Main | Fully enabling discard »
Saturday
Feb152014

My case for BTRFS over ZFS

The computer industry always finds itself mired in FUD and heated debate over what can only be described as religion. The ZFS and BTRFS camps are clearly no different, so I figured I'd give some actual real world experience from the perspective of a Systems Engineer that has used both with great success.

 

First, let's address this site point-by-point. First off, my impression is that this comes from a person with very little understanding of BTRFS or the fact that it is a filesystem under active development whereas ZFS is stable and mature. That should be anybody's first bullet point, BTW. ZFS has been deployed in production environments for a long while with great success, while BTRFS is only now gaining real traction.

 

ZFS organizes file systems as a flexible tree

The complaint here seems to be the a snapshot of a subvolume is logically "located" beneath that volume in the filesystem tree. This is probably a consequence of design (b-tree and all) than anything else. But, since a subvolume is still a volume, the administrator could mount it anywhere they like. Including in a mountpoint that is not beneath the root node of BTRFS.

 

File system operations in ZFS can apply recursively

This is an intentional design decision and calling it out as a short-coming of BTRFS actually shows a lack of understanding of the filesystem's design principles and system administration in general.

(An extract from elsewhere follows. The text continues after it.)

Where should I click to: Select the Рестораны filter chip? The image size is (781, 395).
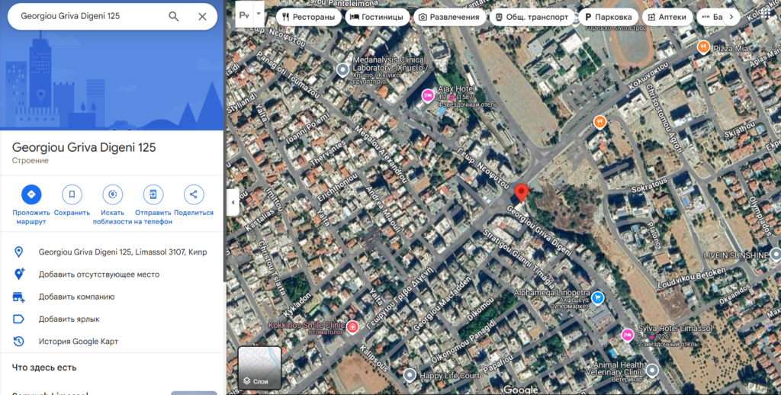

Typically, you want a command to operate on as small a set of data as possible, and the administrator handles the recursion with something like find or for. A matter of opinion, perhaps, but historical convention argues that ZFS does it wrong in this case.

The actual design here is that BTRFS's subvolumes are actual b-trees on their own. So, an operation that accesses root/vol1 would need to access an entirely different node to apply to root/vol2. When using BTRFS, it is best to think of subvols as actual seperate filesystems. They are stored in the same pool, but they are logically seperated from other subvolumes.

 

Policy set on ZFS file systems is inherited by their children

Again, because of the fact that subvolumes are trees unto themselves, this stands to reason. It's a consequence of the design. However, it doesn't mean it's not possible. For instance, options such as compression are applied to subvolumes when the parent volume is mounted.

Of course, with an IOCTL these options can be enabled or disabled on a per-item basis, so it really isn't a point worth considering.

 

ZFS auto-mounts file systems by default

This is actually a lack of understanding by the author. There is a conf file that informs ZFS of the ZFS filesystems that exist, and that they should be mounted when the first ZFS filesystem is mounted. To be clear, ZFS has actually replaced the behavior or /etc/fstab with its own config file. Even worse, the administrator can still use the fstab config file! This is fundamentally broken, IMO.

BTRFS, and all other filesystems with reasonable behavior, require an administrator to mount the filesystem. Of course, with an automount daemon, I'm sure it would be extremely trivial for any administrator to replicate this behavior.

Note, however, if a child subvol is created within a BTRFS subvol it will appear in the mounted filesystem. In other words, if I have a btrfs volume "/mnt/btrfs" and I create subvol "/mnt/btrfs/sub", when I mount /mnt/btrfs the subvolume /mnt/btrfs/sub appears in the tree.

The concern about changing mountpoints of subvols is only half true, since a subvol can be mounted to any location by passing the subvol= option to mount.

 

ZFS tracks used space per file system

This is actually quite confusing at first. ZFS shows you quite clearly how much space us being consumed by each ZFS mounted. BTRFS shows how much space is consumed in the entire pool. The du command works as expected, whereas df shows the raw free space. This can make life difficult for the administrator, because they must understand the semantics of their data protection strategy to calculate how much space can actually be allocated. There is a patch for this, but it's a serious pain for newcomers to BTRFS. This is a clear usability win for ZFS.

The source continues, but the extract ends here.